Sarah White estudiaba psicología, pero abandonó la carrera, decepcionada. Sin embargo, unió su pasión por la informática con los conocimientos que traía de la universidad, para crear una terapia novedosa, y, al parecer, de gran aceptación, al menos entre el público masculino.

"Freud usaba la libre asociación y yo uso la desnudez", dice la chica, que apunta que su terapia es exitosa entre "los hombres, que son más renuentes a concurrir a terapia, y les resulta más interesante, tentador y excitante".

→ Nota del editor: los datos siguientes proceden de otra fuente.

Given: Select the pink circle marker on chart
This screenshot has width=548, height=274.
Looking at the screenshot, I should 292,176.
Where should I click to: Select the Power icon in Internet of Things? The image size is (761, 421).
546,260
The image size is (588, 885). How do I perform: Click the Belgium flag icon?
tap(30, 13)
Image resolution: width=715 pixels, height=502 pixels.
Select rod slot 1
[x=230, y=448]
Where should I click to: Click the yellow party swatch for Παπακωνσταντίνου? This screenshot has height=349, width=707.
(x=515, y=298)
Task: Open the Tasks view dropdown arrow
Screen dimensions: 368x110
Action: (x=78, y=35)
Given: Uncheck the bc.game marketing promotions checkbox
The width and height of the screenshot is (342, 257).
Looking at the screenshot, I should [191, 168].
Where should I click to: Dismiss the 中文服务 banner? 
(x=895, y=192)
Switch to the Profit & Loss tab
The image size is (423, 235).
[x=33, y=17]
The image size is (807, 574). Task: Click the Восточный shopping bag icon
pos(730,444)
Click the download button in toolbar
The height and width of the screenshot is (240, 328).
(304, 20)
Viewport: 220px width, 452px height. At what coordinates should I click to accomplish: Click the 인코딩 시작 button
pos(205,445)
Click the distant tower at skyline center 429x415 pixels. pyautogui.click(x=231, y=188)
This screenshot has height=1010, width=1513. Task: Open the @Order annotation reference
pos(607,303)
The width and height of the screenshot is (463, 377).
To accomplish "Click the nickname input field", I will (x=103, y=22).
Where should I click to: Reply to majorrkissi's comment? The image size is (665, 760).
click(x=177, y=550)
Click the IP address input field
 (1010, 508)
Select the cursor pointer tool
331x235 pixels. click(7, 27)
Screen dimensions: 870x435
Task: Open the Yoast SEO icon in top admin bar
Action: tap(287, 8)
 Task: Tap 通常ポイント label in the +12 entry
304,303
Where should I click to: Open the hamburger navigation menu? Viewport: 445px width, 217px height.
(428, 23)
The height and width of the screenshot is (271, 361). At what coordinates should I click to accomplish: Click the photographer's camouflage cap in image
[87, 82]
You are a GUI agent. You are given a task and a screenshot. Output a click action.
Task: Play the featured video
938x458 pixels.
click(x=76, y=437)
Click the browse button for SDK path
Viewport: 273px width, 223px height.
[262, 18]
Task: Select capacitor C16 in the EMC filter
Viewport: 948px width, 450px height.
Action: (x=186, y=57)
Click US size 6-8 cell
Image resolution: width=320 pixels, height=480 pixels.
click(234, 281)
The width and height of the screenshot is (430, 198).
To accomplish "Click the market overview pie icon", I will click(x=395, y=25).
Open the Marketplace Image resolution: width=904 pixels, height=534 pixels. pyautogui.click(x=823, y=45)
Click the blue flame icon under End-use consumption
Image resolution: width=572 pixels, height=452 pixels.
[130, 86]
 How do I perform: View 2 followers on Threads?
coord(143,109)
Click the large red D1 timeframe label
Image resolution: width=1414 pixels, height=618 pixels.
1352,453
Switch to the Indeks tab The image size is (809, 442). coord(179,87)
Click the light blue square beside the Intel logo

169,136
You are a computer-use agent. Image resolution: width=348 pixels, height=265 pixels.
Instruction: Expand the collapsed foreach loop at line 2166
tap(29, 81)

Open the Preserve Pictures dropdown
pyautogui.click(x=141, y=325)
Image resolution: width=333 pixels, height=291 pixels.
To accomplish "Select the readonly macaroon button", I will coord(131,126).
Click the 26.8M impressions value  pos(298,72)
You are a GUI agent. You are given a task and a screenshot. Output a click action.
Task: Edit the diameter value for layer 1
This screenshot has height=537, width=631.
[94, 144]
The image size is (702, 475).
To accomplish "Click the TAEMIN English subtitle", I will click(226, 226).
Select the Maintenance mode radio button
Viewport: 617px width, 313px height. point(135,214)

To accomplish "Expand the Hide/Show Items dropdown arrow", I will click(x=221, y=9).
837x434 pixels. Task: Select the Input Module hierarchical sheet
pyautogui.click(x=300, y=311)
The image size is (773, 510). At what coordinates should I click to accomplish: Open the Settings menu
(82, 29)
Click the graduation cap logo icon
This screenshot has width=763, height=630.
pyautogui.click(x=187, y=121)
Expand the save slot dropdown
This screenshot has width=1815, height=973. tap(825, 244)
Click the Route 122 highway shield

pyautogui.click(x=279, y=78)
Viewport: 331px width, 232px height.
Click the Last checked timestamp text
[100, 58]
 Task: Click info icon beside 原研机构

El asunto es así: las primeras sesiones, que cuestan 150 dólares, se hacen vía web, con una sola cámara en la que aparece Sarah, y mediante chateo textual. A medida que las entrevistas van avanzando y se consolida la relación terapeuta-paciente, comienzan a utilizar dos cámaras, hasta que, finalmente, las sesiones se realizan en persona. La "doctora" comienza cada sesión vestida, y, paulatinamente se va quitando la ropa, hasta terminar desnuda.


White dice que tiene unos 30 pacientes fijos, sólo en la ciudad de Nueva York, y, aunque no especificó si alguno encontró una mejoría a sus problemas, aventuramos que la respuesta es afirmativa.